Deviled chicken thighs; basmati rice; zucchini; fresh tomatoes – 18 September 2012

I was trying to figure out what dinner to cook to have with bread. Then we didn’t end up having bread, except the tiniest little thin slice. But dinner was good.

Deviled chicken thighs is a recipe from Marian Burros’ “Keep it Simple”, which was published in 1981. This recipe used to be a staple at our house. We used to use boneless, skinless chicken thighs, but for some reason earlier this year we bought regular thighs at Costco. I skinned and boned them. The recipe has you cook the thigh meat in a soy mixture, covered, for 10 minutes at a simmer, and then uncover and boil down the liquid for another 10-12 minutes. I used to cook it longer, to concentrate the flavors even more. The cooking liquid:

1/2 cup water

1/4 cup dry sherry

3 Tbsp soy sauce

1/2 tsp ground ginger or 1 large slice fresh ginger

1/8 tsp (no more!) cayenne pepper

1 large clove of garlic, minced

The recipe says to put “9 chicken thighs” into this liquid, but Costco chickens are the chicken that ate Chicago. I used one packet of four thighs.

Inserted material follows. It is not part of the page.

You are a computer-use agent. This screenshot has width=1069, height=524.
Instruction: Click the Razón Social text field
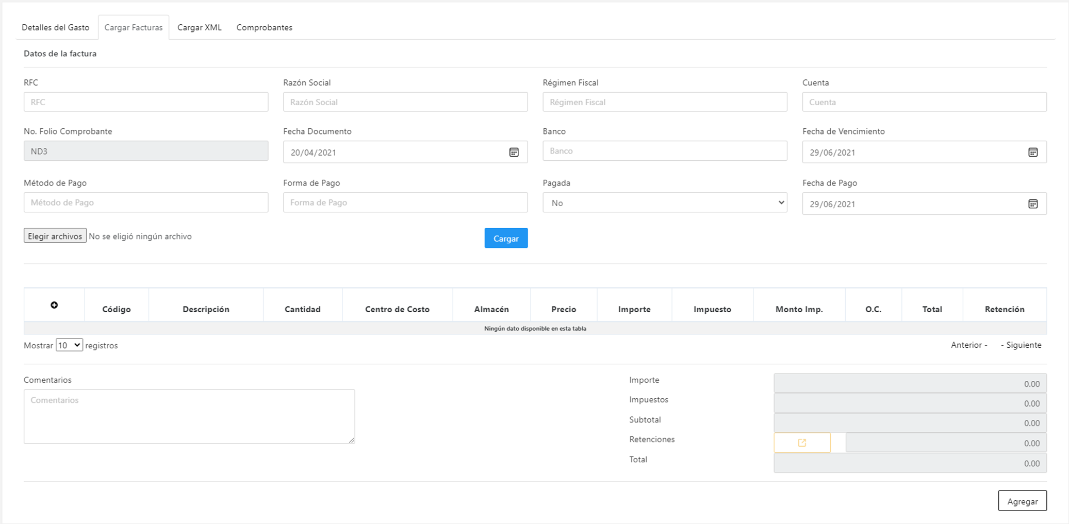405,102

D went to the South Berkeley farmers’ market today and got a pile of Dirty Girl Produce early girls, so I cut up two of those for us. I sauteed one medium zucchini, sliced fairly thin, in olive oil, with salt and pepper. I also cooked 1 cup of basmati rice in 2 cups water till done (which doesn’t take long – boil, drop to simmer, cover – maybe 10-15 mins).

We had leftover Terramia and Ventoux. Terramia still good and drinkable, Ventoux still delicious.